2
votes

Is it possible to use an animation I made with aseprite in python, pygame? It's just an animation of 2 images of a rat running, and I want it to be an object where I can control its X and Y coordinates.

I find this more convenient than making the animation in python, pygame, primarily because the speed of the animation is determined by me once and stays so. All i have to do is to make it in aseprite, export, (and if possible) - load it into a variable in python-pygame, say ratRun which will be an object I can use and manipulate its X and Y variables the way I need to.
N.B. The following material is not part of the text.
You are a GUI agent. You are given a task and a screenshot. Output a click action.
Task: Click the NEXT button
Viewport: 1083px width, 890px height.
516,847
PS the possible codecs to export the animation from aseprite are: ase aseprite bmp flc fli gif ico jpeg jpg pcx png tga

png works well with pygame but it's only an image file. Another form of my original question perhaps is if pygame can support an animation file also.

1
The latest version of Aseprite can also export json data with a spritesheet. It is possible to write python code that will read all the timing and offset information. If I have time I will write it. - Samie Bencherif
For my own project I found pyglet very helpful. See this page about animating from spritesheets: pyglet.readthedocs.io/en/latest/modules/image/animation.html - Samie Bencherif

1 Answers

0
votes

This is not possible. In http://www.pygame.org/docs/ref/image.html it has a list of image types that can be loaded via Pygame. Here is the list (emphasis added):

  • JPG
  • PNG
  • GIF (non animated)
  • BMP
  • PCX
  • TGA (uncompressed)
  • TIF
  • LBM (and PBM)
  • PBM (and PGM, PPM)
  • XPM

Aseprite can only export in gif, sequence of pngs, or ase. Pygame cannot use .ase or animated gifs (an animated gif only shows the first frame of animation), and a sequence of pngs, well, that's just a list of images. To do animations in Pygame, you have to have multiple images, and have your program iterate through them. As far as I know, Pygame does not support any animated images.
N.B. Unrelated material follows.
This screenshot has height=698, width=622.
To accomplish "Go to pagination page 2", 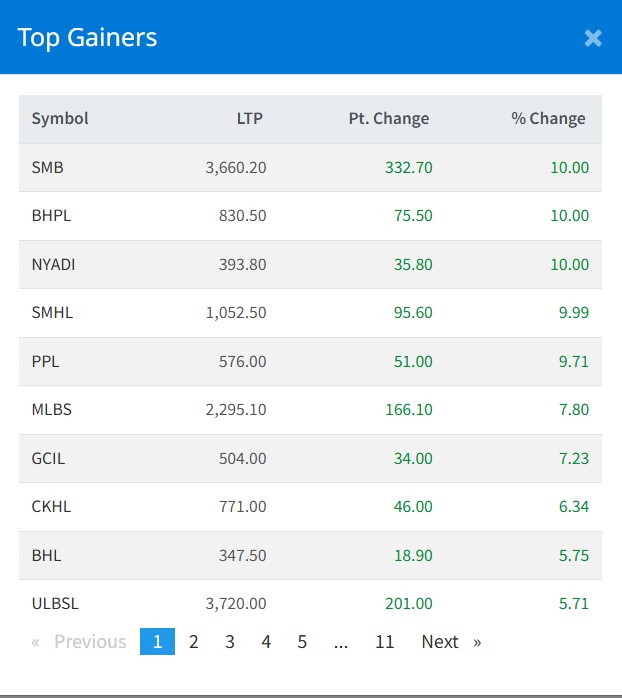I will click(x=194, y=642).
Everybody does their animations differently, but for games, people almost never use gifs. To see some ways other people do their animations, you can go to http://pygame.org and download some contributed programs to see how they do their animations. You can look at the source code if it is a .py file.
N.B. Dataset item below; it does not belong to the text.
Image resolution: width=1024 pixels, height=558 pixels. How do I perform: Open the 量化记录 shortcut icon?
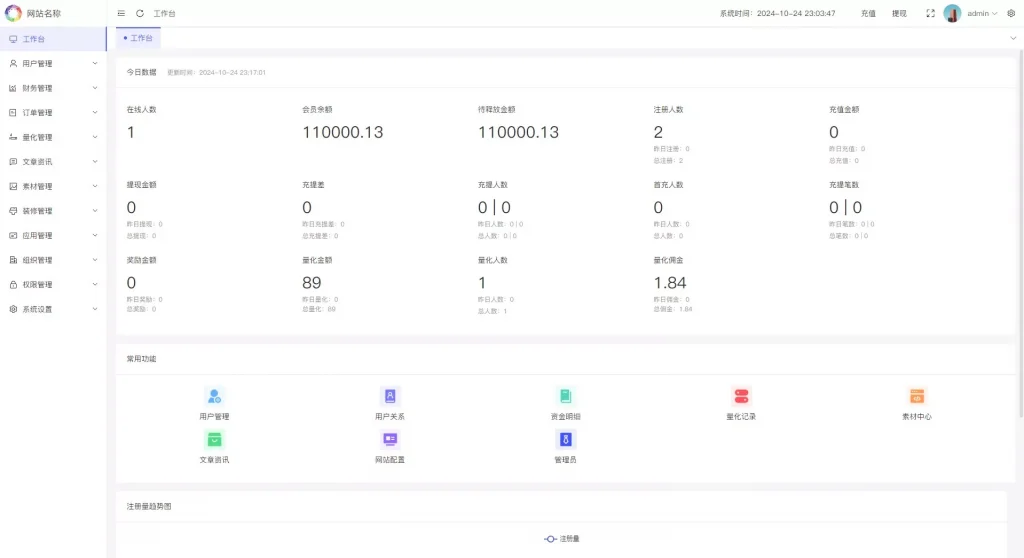741,396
Using gifs can cause many potential problems in programs. If there is even a slight differing of the framerate (which there almost always is), this will throw the timing for the animation completely off. Also, sprites are erased and redrawn, either every loop or whenever it is moved, depending on how you program it. This would cause even more issues.

Animations may seem difficult at first, but, with practice, it eventually becomes second nature.